2024-10-27 –, CLASS #3 - 4C
Language: English
Japanese is reportedly one of the most difficult languages for English speakers to learn.
(FSI language difficulty: https://www.fsi-language-courses.org/blog/fsi-language-difficulty/)
There are many reasons for this, including the fact that there are three types of characters: hiragana, katakana, and kanji, and that words are not separated by spaces.

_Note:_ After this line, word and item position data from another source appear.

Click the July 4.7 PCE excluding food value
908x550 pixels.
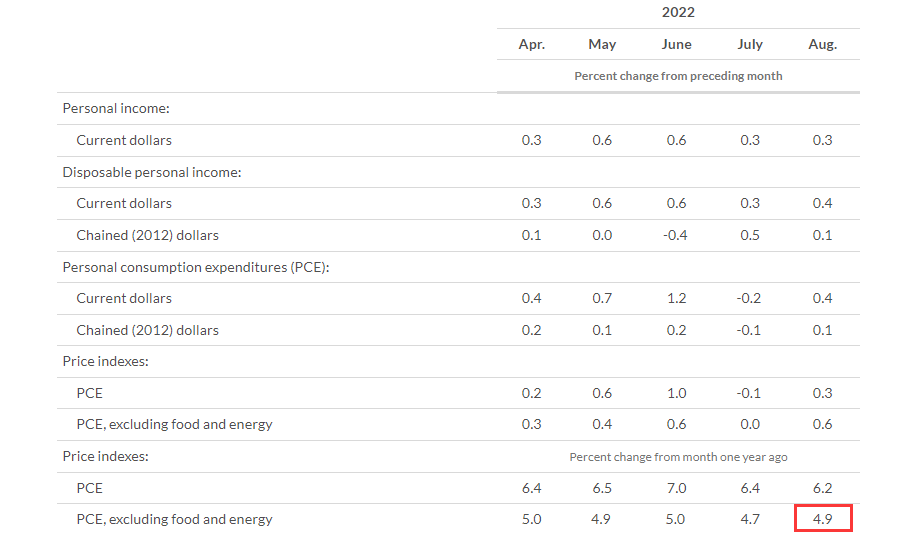750,519
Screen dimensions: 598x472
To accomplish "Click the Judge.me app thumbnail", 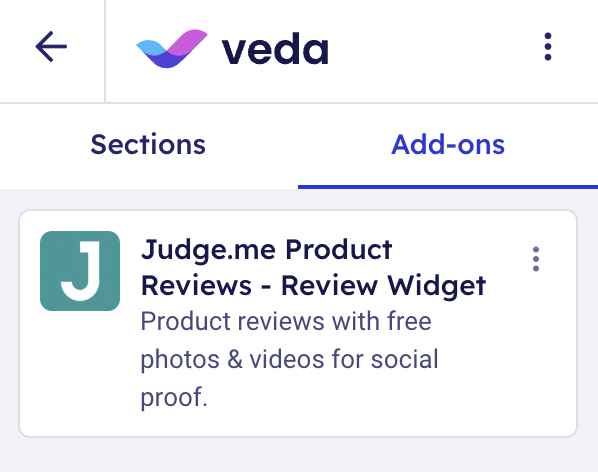I will 80,271.
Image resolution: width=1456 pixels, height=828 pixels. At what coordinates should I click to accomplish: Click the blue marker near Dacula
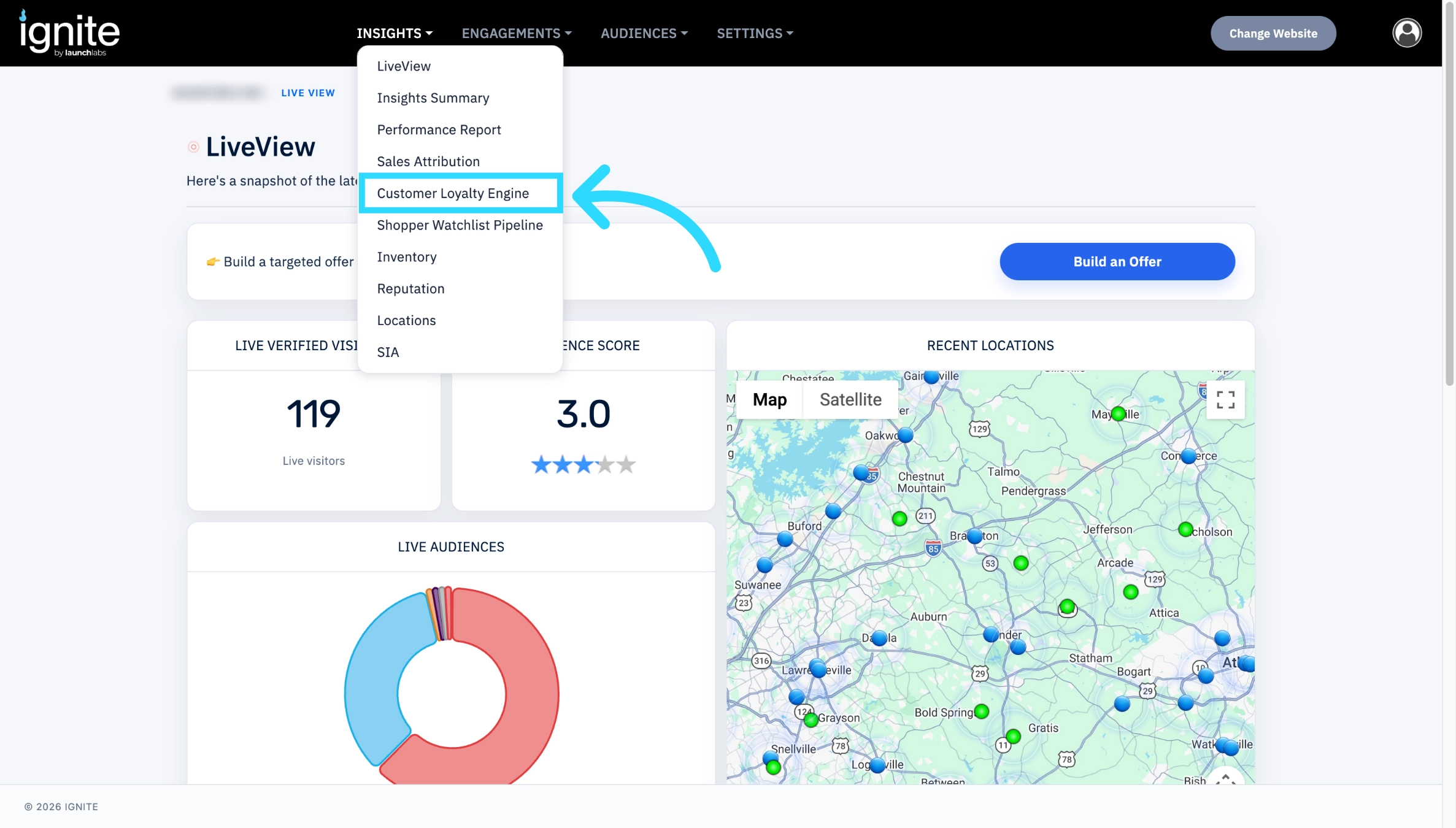point(879,638)
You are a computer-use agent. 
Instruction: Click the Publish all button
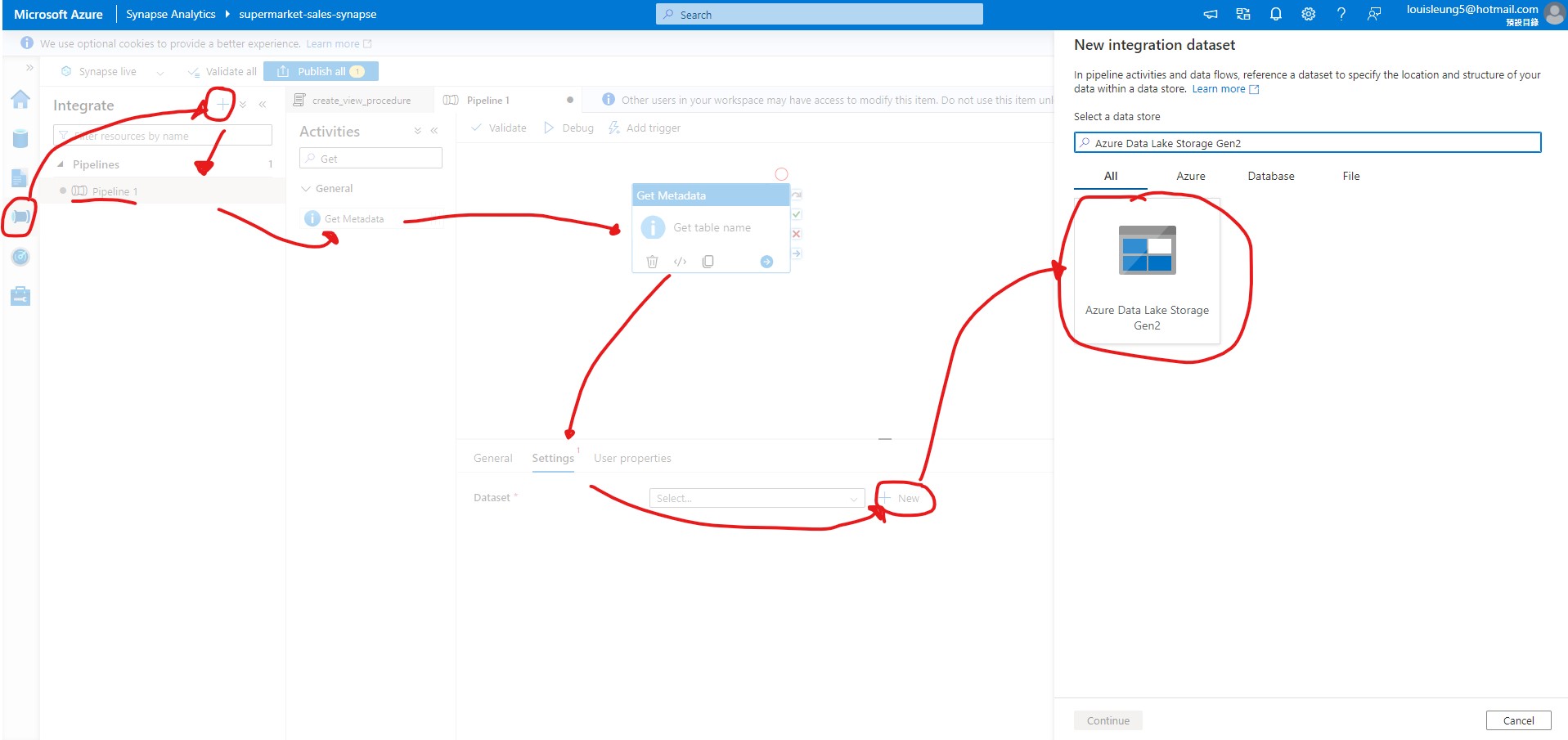(321, 71)
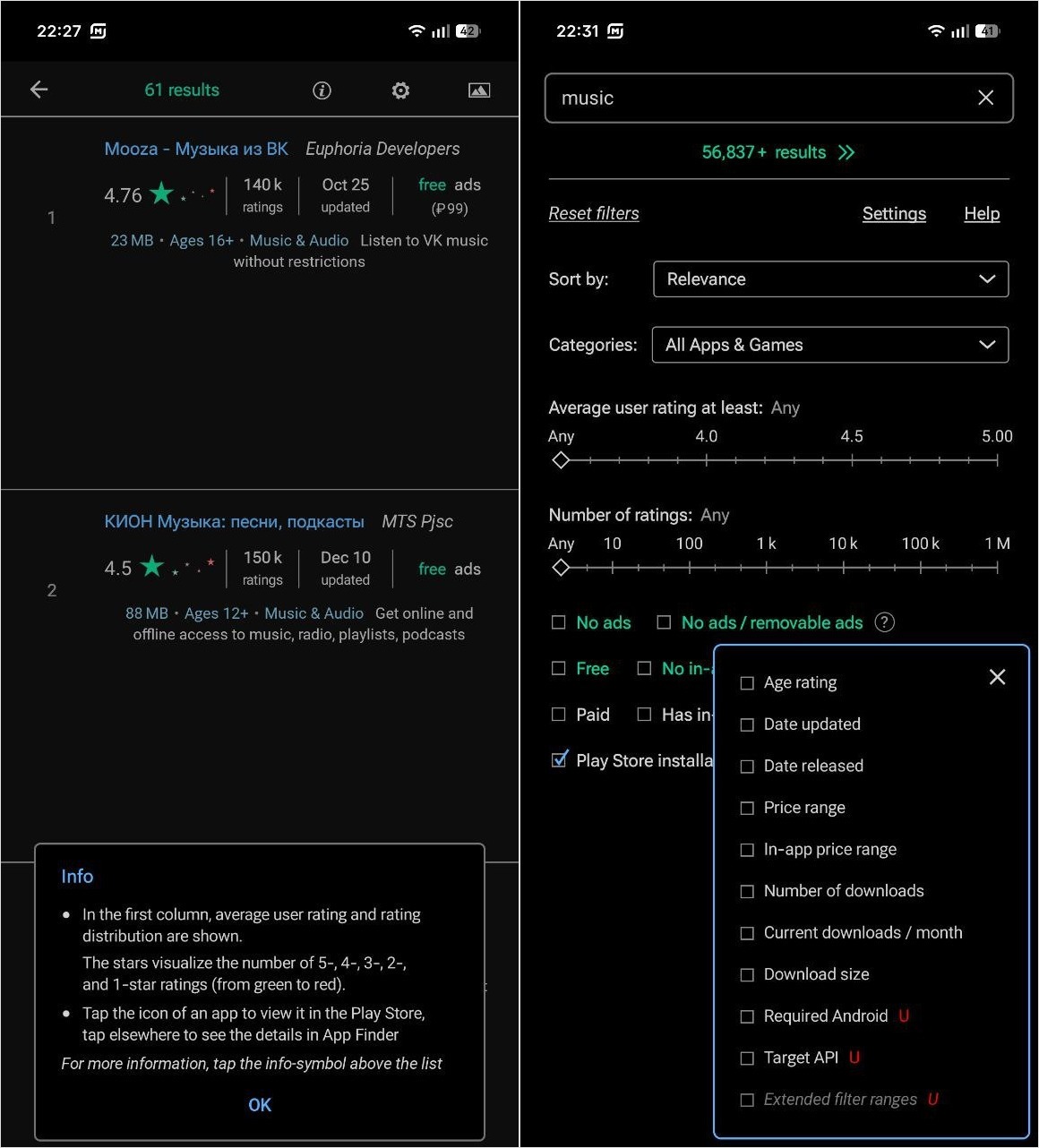Close the extra filters popup
Image resolution: width=1039 pixels, height=1148 pixels.
pos(997,677)
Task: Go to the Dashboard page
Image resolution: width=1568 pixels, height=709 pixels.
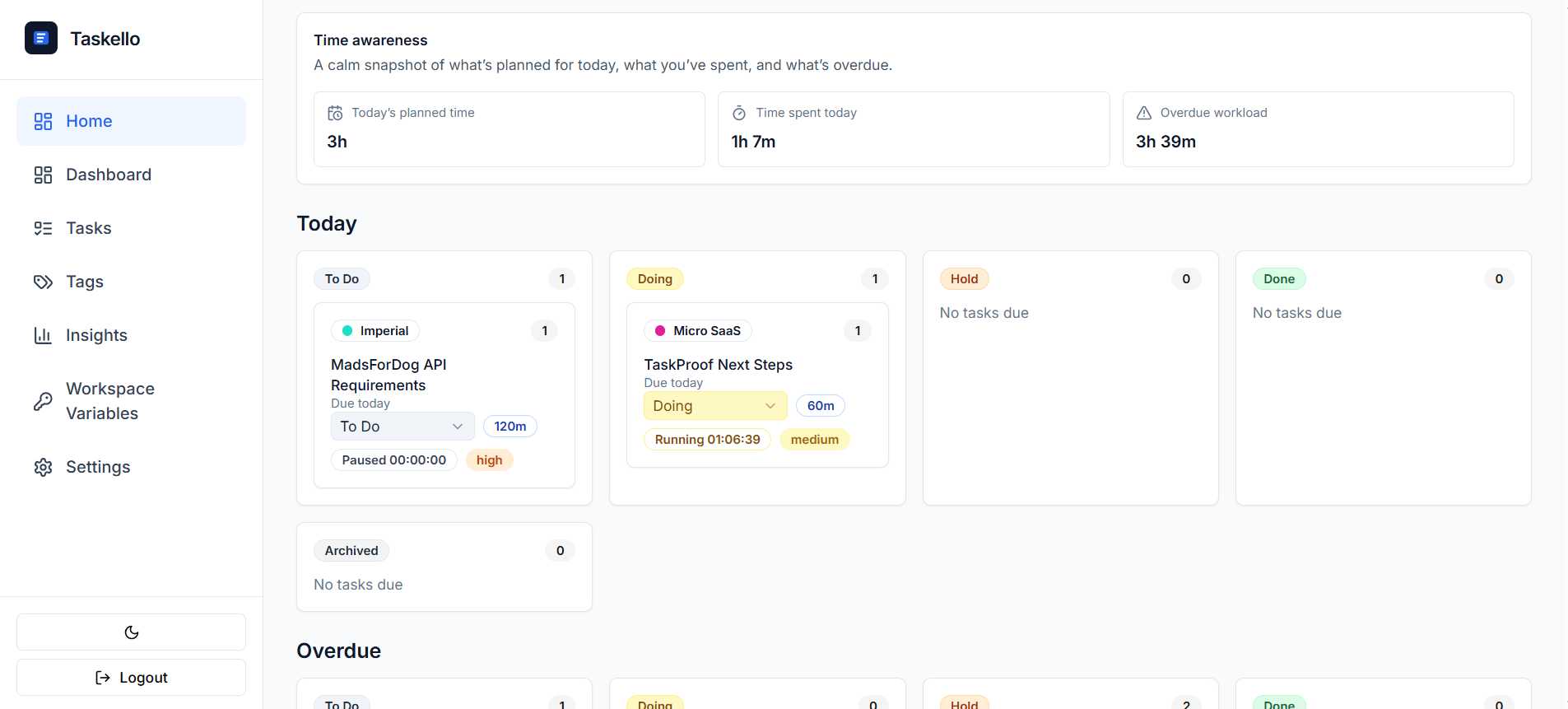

In this talk, I will first introduce what makes Japanese different from many European languages.
Then I will show how Python and natural language processing libraries can be used to support Japanese language learning.
- Motivation and background (2 min)
- Goal of this talk
- Self introduction (1 min)
- Explan difficult points in Japanese(5 min)
- 3 types of characters: Hiragana, Katakana, and Kanji
- Kanji has various readings
- Reading changes depending on the combination of Kanji characters
- Words are not separated by spaces
- The same sequence of kanji can be used in different contexts
- Kanji have various readings(10 min)
- When the word "日" is used, it means Day
- The most common readings are "Hi" and "Nichi"
- But the reading changes depending on the combination of kanji
- 一月一日(Tsuitachi)は元日(Ganjitsu)で昨日(Kinou)は大晦日(Omisoka)、明日(Ashita)は二日(Futsuka)
- How to get the reading with Python
- Install SudachiPy(Japanese NLTK library)
- Introduction to SudachiPy
- https://github.com/WorksApplications/SudachiPy
- Basic morphological analysis process
- Command line execution
- Running in Python
- Furigana: phonetic guides to read Kanji
- Furigana in Katakana
- Can anyone read katakana?
- Furigana in Hiragana
- Convert Katakana to Hiragana with jaconv
- https://github.com/ikegami-yukino/jaconv
- Furigana in Romaji
- Convert Katakana to Romaji with jaconv
- Read sentences with text-to-speech
- gTTS or Amazon Polly with boto3
- When the word "日" is used, it means Day
- Words are not separated by spaces(5 min)
- Can you split "すもももももももものうち"?
- すもも / も / もも / も / もも / の / うち
- Word segmentation by SudachiPy
- Get the part-of-speech of a word
- Translate word by word
- Summary(1 min)
Takanori is the Chair of PyCon JP Association(www.pycon.jp) and Co-Chair of PyCon JP 2024.
He is also a director of BeProud Inc.(www.beproud.jp), and his title is "Python Climber".
Currently he teaches Python to beginners as a lecturer at Python Boot Camp(pycamp.pycon.jp) all over Japan.
In addition, he published several Python books.
He plays trumpet, climbs boulder, loves ferrets, beer and Lego.